And at one point he said to me, and I put it in the book because he has decided to live a life that's materially modest, but spiritually rich. He said to me, we taught our kids there are two ways to be rich. One is to make a lot of money and the other one is to not need very much. And I just thought, wow, you know, it's interesting.
Say what you will about the luxury quality of the Hampton Inn. It ain't a coal mine. And he spends a year or two working in a coal mine. Wait, I'm above ground on clean sheets with air conditioning and heat? Sign me up. And a Peloton now. I couldn't believe it. There's a Peloton in there. By the way, when I first saw this title, I picked up the book and I'm like, huh.

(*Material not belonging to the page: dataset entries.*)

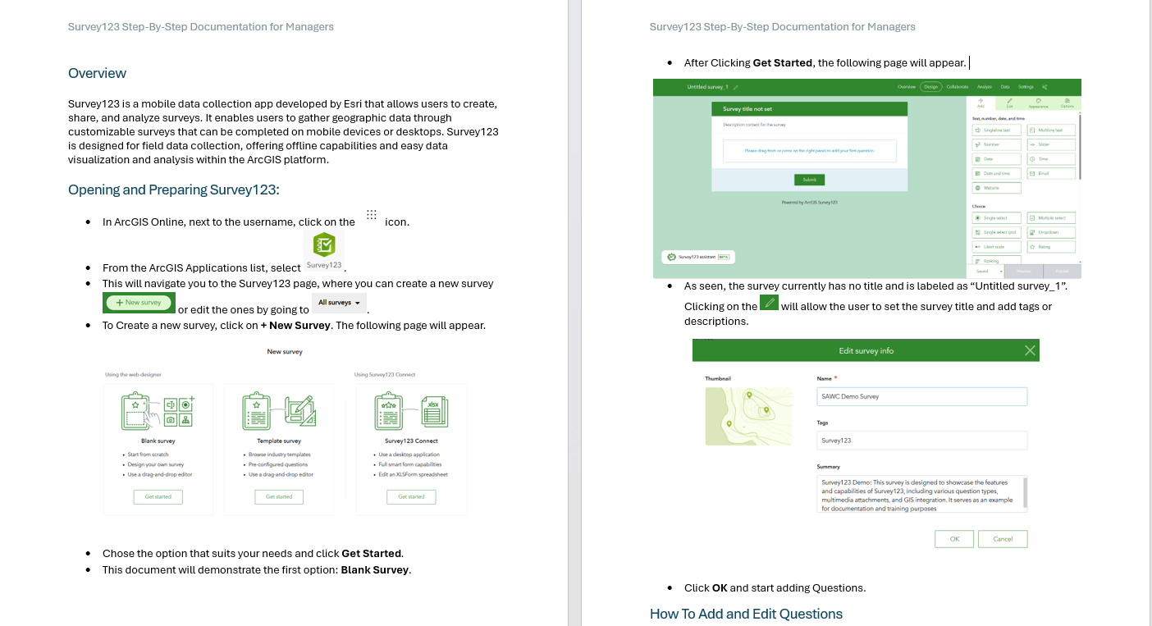1152x626 pixels.
Task: Click OK in the Edit survey info dialog
Action: point(953,538)
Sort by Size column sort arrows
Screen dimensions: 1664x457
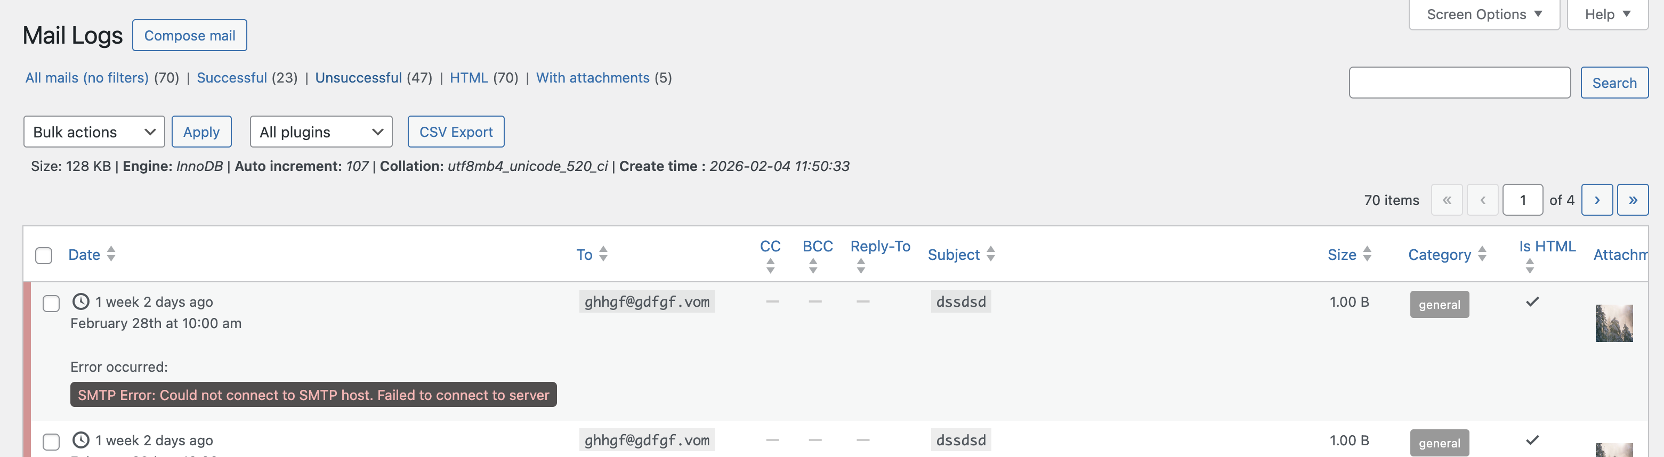tap(1367, 254)
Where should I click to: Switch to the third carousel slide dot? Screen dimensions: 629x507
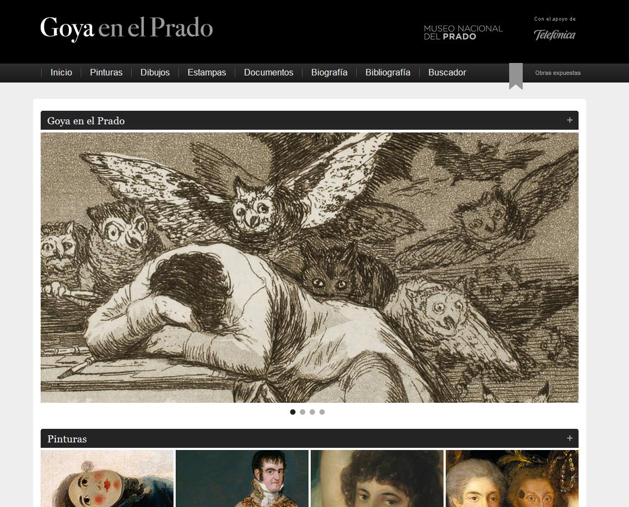tap(312, 412)
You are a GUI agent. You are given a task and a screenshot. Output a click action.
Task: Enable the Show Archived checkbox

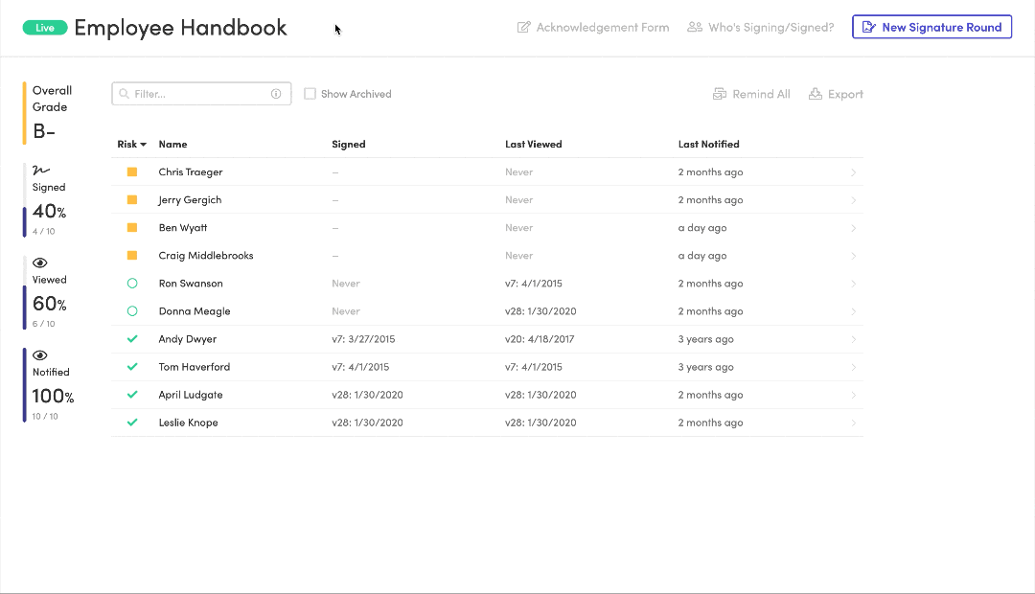[x=310, y=93]
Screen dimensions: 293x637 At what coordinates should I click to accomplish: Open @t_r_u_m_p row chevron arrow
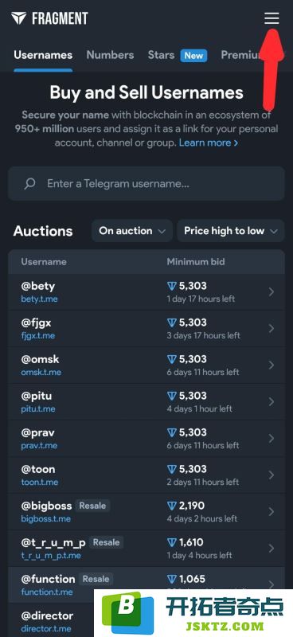[271, 548]
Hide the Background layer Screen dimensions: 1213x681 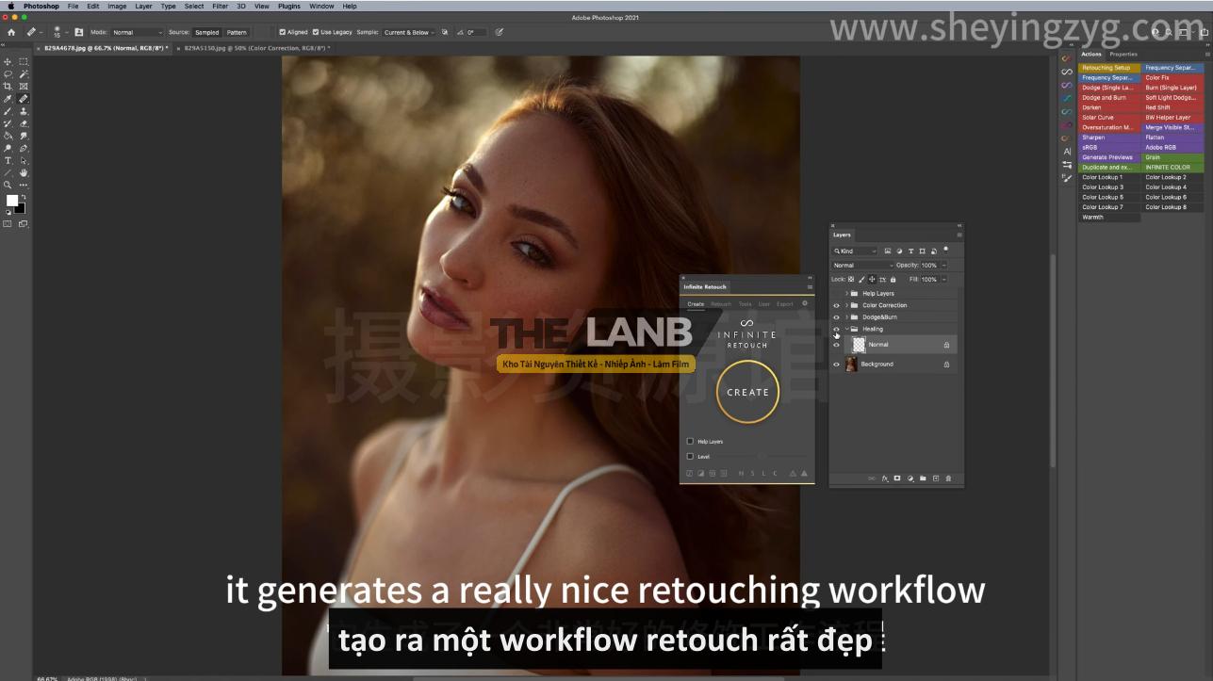point(836,365)
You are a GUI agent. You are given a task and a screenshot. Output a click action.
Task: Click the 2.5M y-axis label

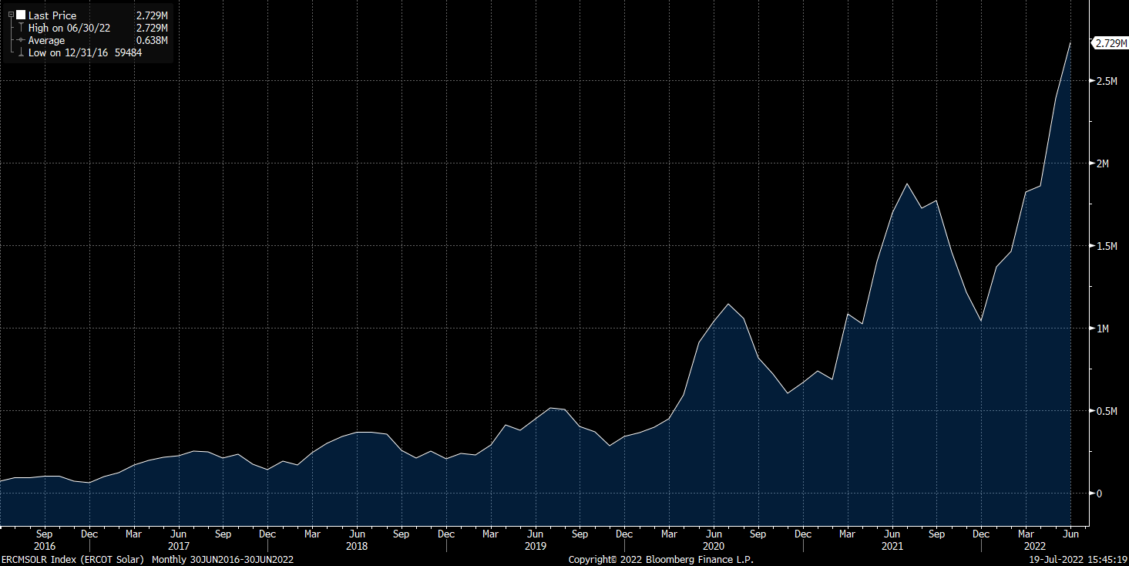coord(1107,81)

I wonder if Michael is going to get a little partisan. This is one of those things that could really red state, blue state, but there's none of that. This is all about you pay taxes and here's what the government does to serve you, whether you're the family of a deceased veteran or relying on weather forecasts or stopping cyber crime or, you know, on and on it goes. These are really things
broad, nonpartisan topics. Did it ever enter your mind? Oh, someone's going to accuse me that that punk Berkeley writer is really a libtard and we really don't care what he has to say. Did that ever enter your mind as you were putting this together? Of course. I mean, it was it was top of mind.
- It was. - In a way, I mean, 'cause it has happened already and it will happen that you, it is a feature of our society right now that everything gets quickly politicized and you're either in tribe A or tribe B. You're either an Ole Miss Rebel or a Alabama Crimson Tide player. You know, you're on one team or the other. The people need to see you that way. And especially the people who are most absorbed with the politics.
And if you write anything that challenges the assumptions, prejudices, bigotry of one side or the other, they're going to try to dismiss it by just saying you're a member of the other tribe. So you just can't do anything about that.
except try to come at the material pure of heart and open a mind. You know, it's like, these are stories that are true stories. You can maintain your prejudice and bigotry and whatever you think of federal workers, you know, if you want to preserve that stereotype in your head, fine, but you've got to acknowledge the truth of the stories.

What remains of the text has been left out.